L’enjeu est d’importance, car le poids de la voiture française moyenne est passé de 758 kg en 1961 à 1 266 kg en 2011, a-t-il été rappelé lors de la table ronde de la CCI, intitulée « la voiture du futur à 2 litres aux 100 km », en référence au projet lancé par le gouvernement. Or, pour atteindre la norme de 95 g de CO2/ km fixée à l’horizon 2020 par l’Union européenne, une diminution de 20 % au moins (250 kg) du poids des véhicules est nécessaire.

Le procédé « révolutionnaire » mis au point par Mäder paraît simple : une plaque de fibres tartinée de résine est « insolée » par des LED ultra-violet et ressort au bout de quelques dizaines de secondes totalement rigidifiée, avec des performances mécaniques supérieures à celles de l’acier. Ce procédé à froid en impression 3D réduit considérablement la durée du cycle de fabrication et avec une consommation d’énergie quasi nulle, contrairement aux process actuellement en vigueur.

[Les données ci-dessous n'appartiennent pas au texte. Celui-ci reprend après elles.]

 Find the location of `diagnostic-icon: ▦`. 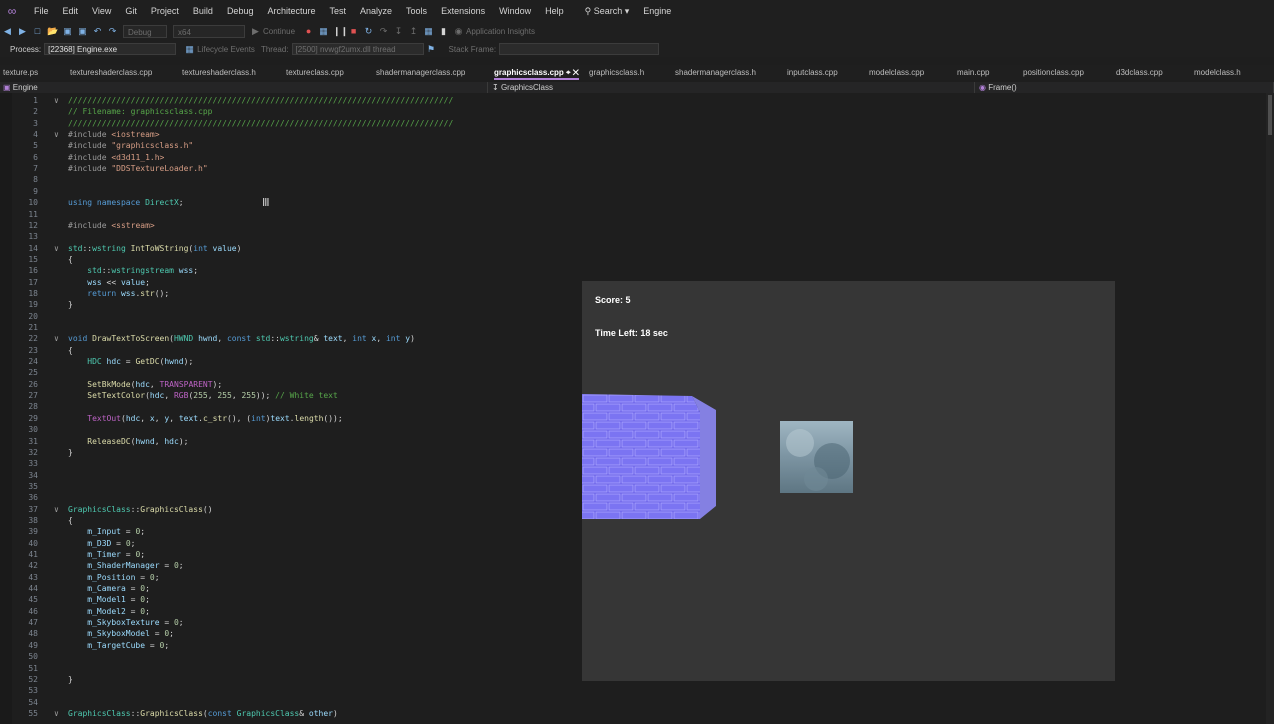

diagnostic-icon: ▦ is located at coordinates (324, 32).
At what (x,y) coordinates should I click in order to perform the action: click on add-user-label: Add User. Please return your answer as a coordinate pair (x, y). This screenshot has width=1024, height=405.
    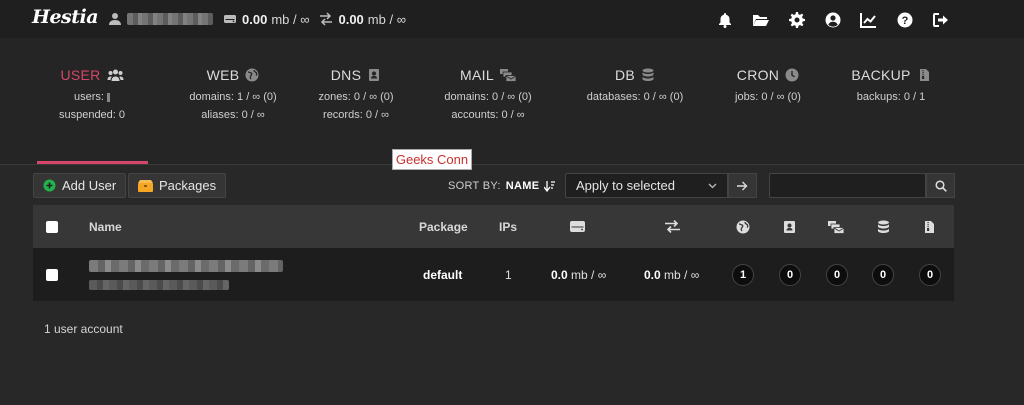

Il aura fallu plusieurs percées technologiques, au terme d’années de recherches, a expliqué à l’AFP (25/6/14) Antonio Molina, président de Mäder (850 salariés, 17 usines, 200 millions d’euros de chiffre d’affaires en 2013). L’innovation de rupture majeure a été la découverte – brevetée – d’une molécule qui, intégrée à la résine, permet désormais la photopolymérisation des fibres en profondeur et non plus sur quelques microns d’épaisseur. L’étape ultérieure sera d’essayer de fabriquer des pièces en polymère ou époxy non plus à base de pétrole mais de végétaux.